Africa’s share of the global crude reserves is estimated to be just 9.6 per cent, ranking it third in the world region-wise.
Even as the East Africa region is recently emerging as an oil and gas hub due to the commercially viable discoveries of oil and gas in Uganda, Tanzania, Mozambique and recently Kenya, West Africa account for much of the continent’s crude production.
Intra-sector conflict
Sterling Capital Limited says in its latest sector outlook report that discoveries of oil and gas in the country are bound to attract foreign direct investments. However, apart from the effect of the weak prices of crude, it cites conflicts between oil and gas companies as a potential future risk to exploration activity in the country.
“Declining crude oil prices and conflicts with area residents demonstrating over discrimination in terms of employment pose as major potential future risks,” reads the research note.
Demonstrations by locals are evident in Kenya with such cases having been reported in Turkana, at some point even stalling Tullow’s operations.
Analysts attribute the agitation to lack of a law on local content that compels locally operating international oil and gas companies to incorporate local skills and services to a specified extent. The country can borrow lessons on local content regulation from other African countries with established guidelines on local content to mitigate possible unrest from communities living around exploration projects.

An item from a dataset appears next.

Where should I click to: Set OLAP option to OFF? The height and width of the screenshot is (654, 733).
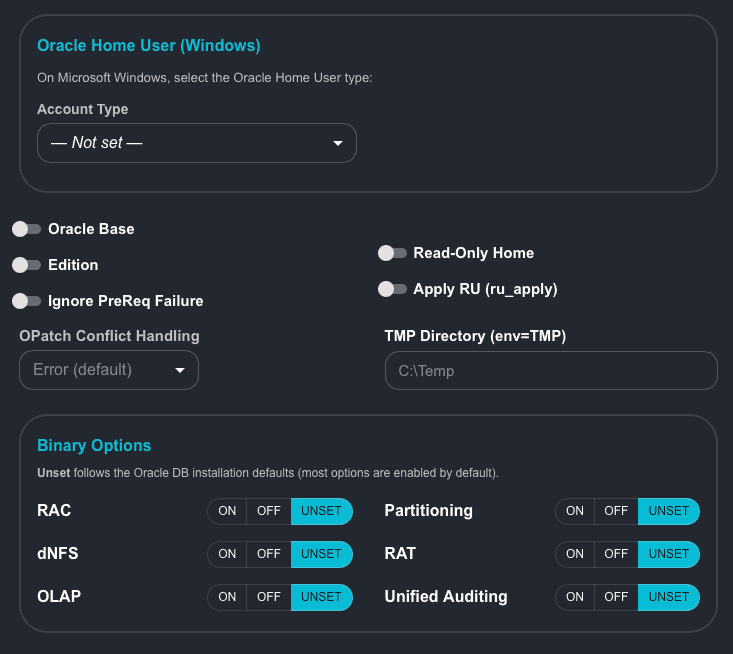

In Ghana, for instance, the country’s Petroleum (local content and local participation) Regulations 2013 are meant to “promote the maximisation of value-addition and job creation through the use of local expertise, goods and services, businesses and financing in the petroleum industry value chain and their retention in the country.”
In addition, oil and gas companies are also faced with a new taxation regime since the re-introduction of the capital gains tax which took effect at the beginning of this year.
Capital gains tax was suspended in 1978 to accelerate growth of the real estate sector and capital markets, but it was re-introduced by the Cabinet Secretary for the National Treasury last year as a measure to shore up government revenue from taxes.
The tax is targeted at gains made from sale of exploration rights for companies within the extractive industry at the rate of 30 per cent for resident companies, and 37.5 per cent of the net gains for non-resident companies.
Deloitte, a consultancy firm, has warned that implementation of the tax on oil and gas transactions could discourage investments in the sector.
“The drawback with the fiscal regime which has the potential to derail the momentum building is the unclear tax policy position on farm down transactions. Not all such transactions generate windfall profits as some pundits presently appear to opine,” says Deloitte in its latest report on Kenya’s petroleum fiscal regime.
Farm down transactions are those that involve a sale of part or all of an exploration company’s interest in a block to another firm. A majority of the large oil and gas companies depend on such transactions to acquire exploration acreages originally owned by the smaller firms, as they avoid taking the initial risk.
Farm down transactions are common on acreages where there are proven leads for presence of either oil or gas deposits and often the small firms that have discovered these patterns do not have enough capital to proceed with drilling and eventually production.
In mitigation, the Kenya Oil and Gas Association (Koga), an industry lobby, is in talks with the government to push for an amendment to reduce the capital gains tax on transactions involving oil and gas companies.